Britain's second-biggest clothing retailer rose 6.2 percent, the biggest FTSE 100 gainer by some margin, after edging up its 2013 profit guidance as third-quarter sales came in a touch above expectations.
Barclays advanced 2.9 percent after after underlying pretax profits beat forecasts.
Around 53 percent of companies on the pan-European STOXX 600 index that have reported so far have beaten or met market expectations with their results, Thomson Reuters Starmine data showed.
The FTSE 100 was up 31.68 points, or 0.5 percent, at 6,806.41 points by 10:40 SA time, notching up its fifth successive day of gains and hitting its highest levels since May as investors awaited a policy statement from the US Federal Reserve expected to spell out that its ultra-loose monetary remains unchanged.

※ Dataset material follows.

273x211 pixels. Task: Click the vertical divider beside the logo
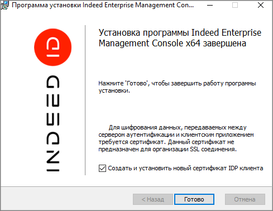pyautogui.click(x=85, y=100)
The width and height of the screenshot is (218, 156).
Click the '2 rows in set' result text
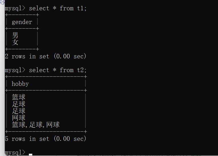(x=27, y=56)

The fact that the US economy has been experiencing muted growth has convinced many in the market that the Fed will delay trimming its stimulus spending, which has underpinned equities for months, into next year.
“It seems it will be March or even potentially April that QE (quantitative easing) will start to be tapered... and if you put that together with stronger-than-expected corporate earnings, you've got a cocktail for improvement (on equity markets),” said Richard Hunter, head of equities at Hargreaves Lansdown.

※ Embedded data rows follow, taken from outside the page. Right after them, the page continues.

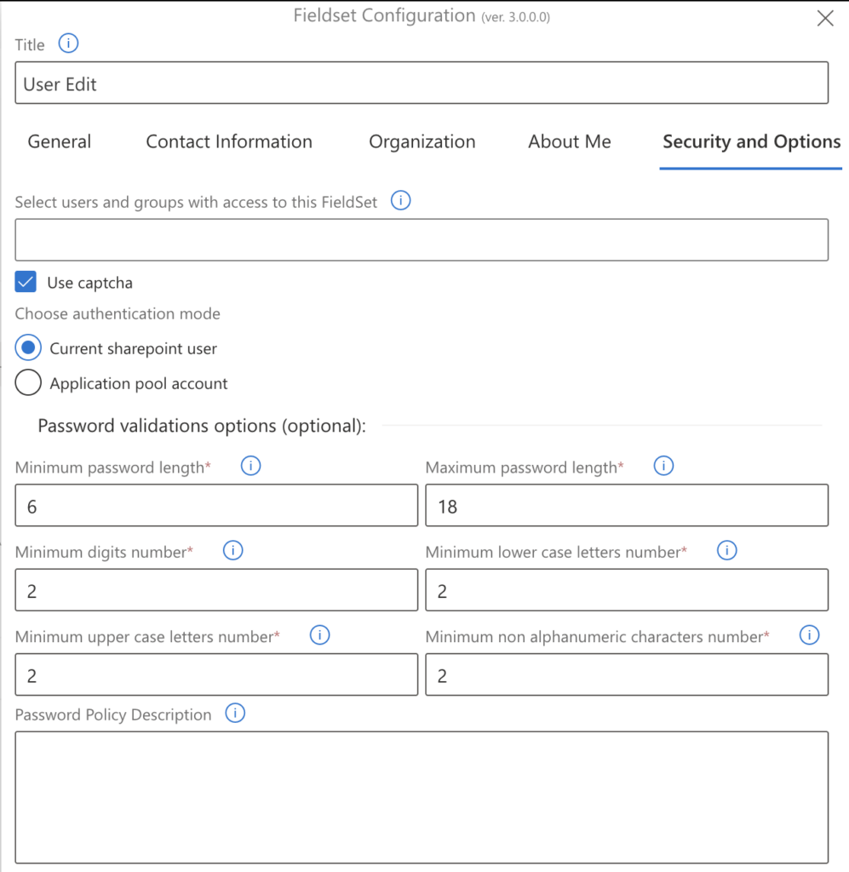849x872 pixels.
Task: Click the Minimum digits number info icon
Action: pos(232,550)
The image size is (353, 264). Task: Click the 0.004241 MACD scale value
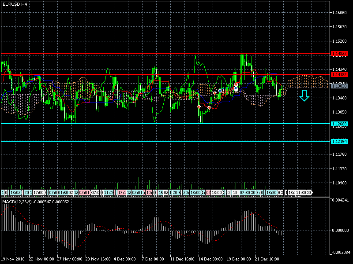coord(340,200)
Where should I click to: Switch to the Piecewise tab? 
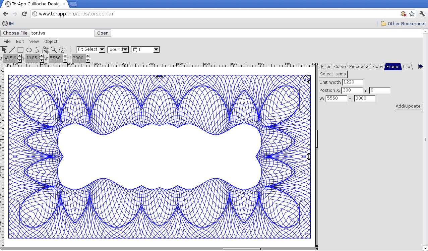tap(359, 66)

While some analysts are mindful of potential for surprises when the Fed publishes its statement at 20:00 South African time after a two-day meeting, many reckon the recent rally in equities has largely factored in an unchanged monetary policy.
Craig Erlam, analyst at Alpari, was bullish on prospects for the FTSE 100 but said it could struggle to pass 6,838, a previous level of resistance, and then 6,875, the 2013 high.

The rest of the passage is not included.